The users may search the entire database at different levels:

  1. Using specific keywords.
  2. Using superfamily name or code.
  3. Using NCBI accession IDs to search for homologues or other information in Pfam or SCOP domain architecture.

Here's a short guide to use the global search tool:

For the ease of searching, along with the global search tool, local search bars are also provided with each table.
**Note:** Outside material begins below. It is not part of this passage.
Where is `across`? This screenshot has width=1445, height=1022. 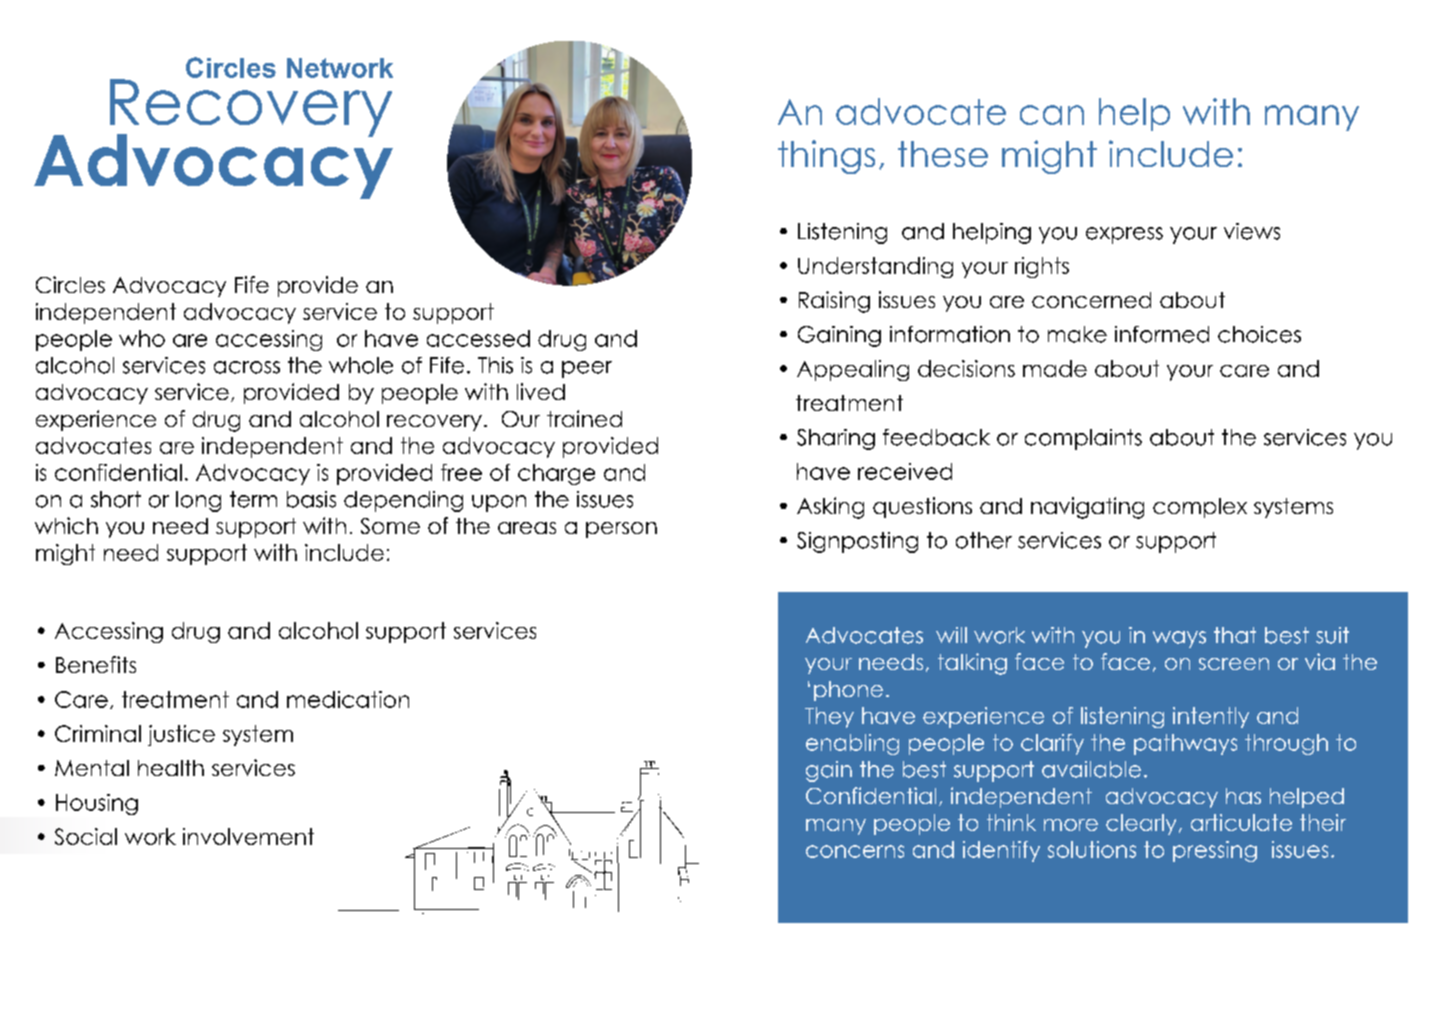 across is located at coordinates (247, 367).
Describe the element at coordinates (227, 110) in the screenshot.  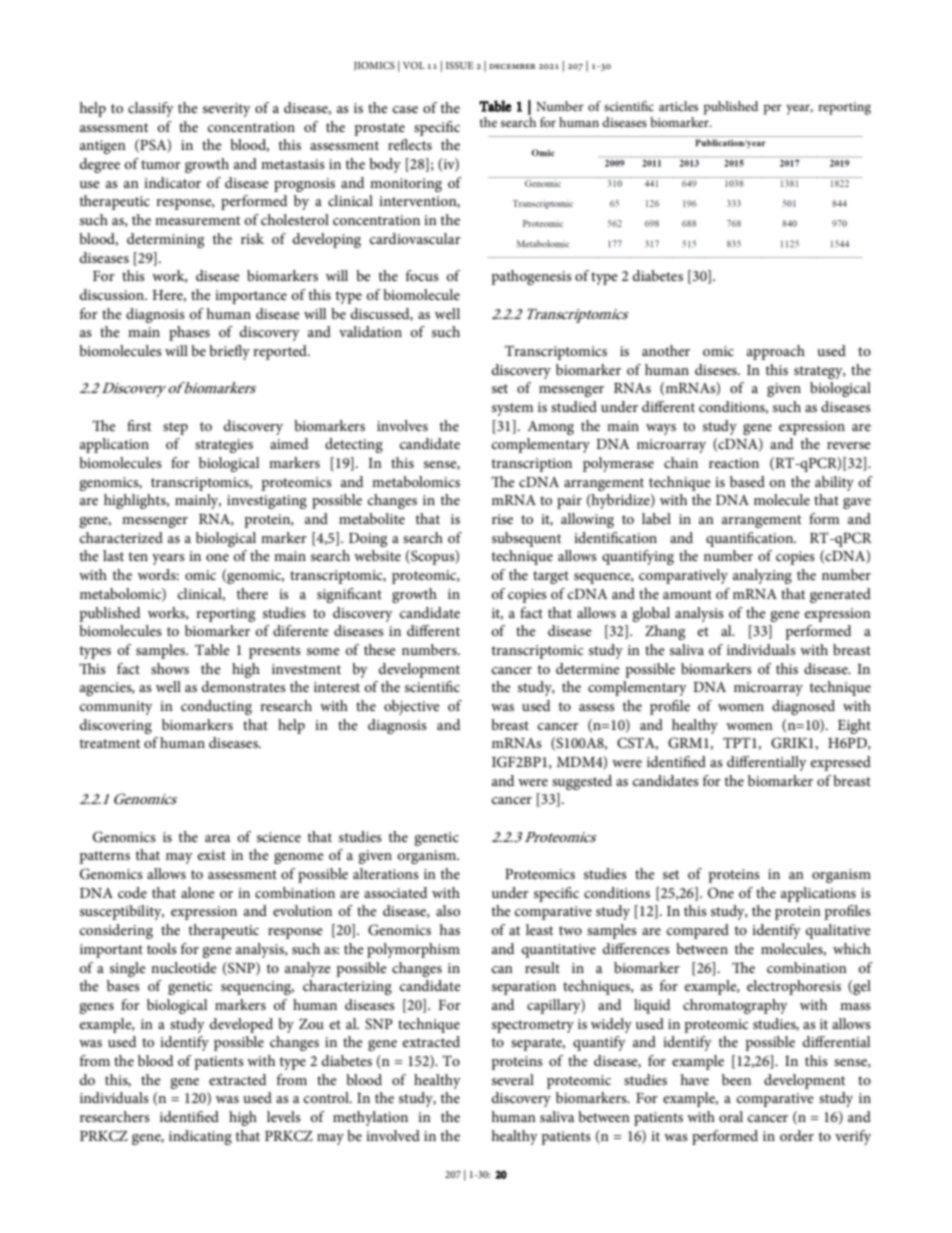
I see `severity` at that location.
SCOP superfamily, fold and class code and description, number of organisms in which the homologues are found, number of hits, number of true positives, total number of accession ids, number of SCOP DA and associated domains, number of Pfam DA and average domain size have been provided. User can click on the tabs for taxonomy, DA to obtain detailed information. DAD tree, SF-HMM and SQ-HMM, domain sequences and domain alignments are available for download.

  1. Domain architecture prediction
  2. User can upload a sequence and the structural domain prediction results will be displayed. All the matching domains will be shown. The user can view the results according to different values of i e-value and HMM model coverage.

    Please contact us if you would like to run the GenDiS+ pipeline for a large number of sequences.

  3. Align domains from genomes
  4. The user can view domain alignments from two different genomes for the user-specified superfamily.

  5. Align sequences with domains
  6. Users can align their sequences with homologues of a superfamily from different genomes.

Please refer to the Downloads tab for a detailed description of the files for download. The user can download the following files:

  1. Combined SF-HMM and SQ-HMM files for all superfamilies.
  2. All sequence homologues identified in GenDiS+.
  3. Taxonomic details file which provides details for all true positive sequence accession identifiers in different organisms with the superfamily details. Our validated sequences belonged to 67,377 organisms out of ~160,000 organisms listed in NCBI Taxonomy.
  4. SCOP DA details file which contains details of all the SCOP DA assigned to true positive sequences identified in the study.
  5. Pfam DA details file which provides Pfam DA details for all true positive sequences.
  6. All the true positive sequences.
  7. File containing the domain sequences extracted from the true positive sequences.
  8. Sequence alignment of the domain sequences for each superfamily.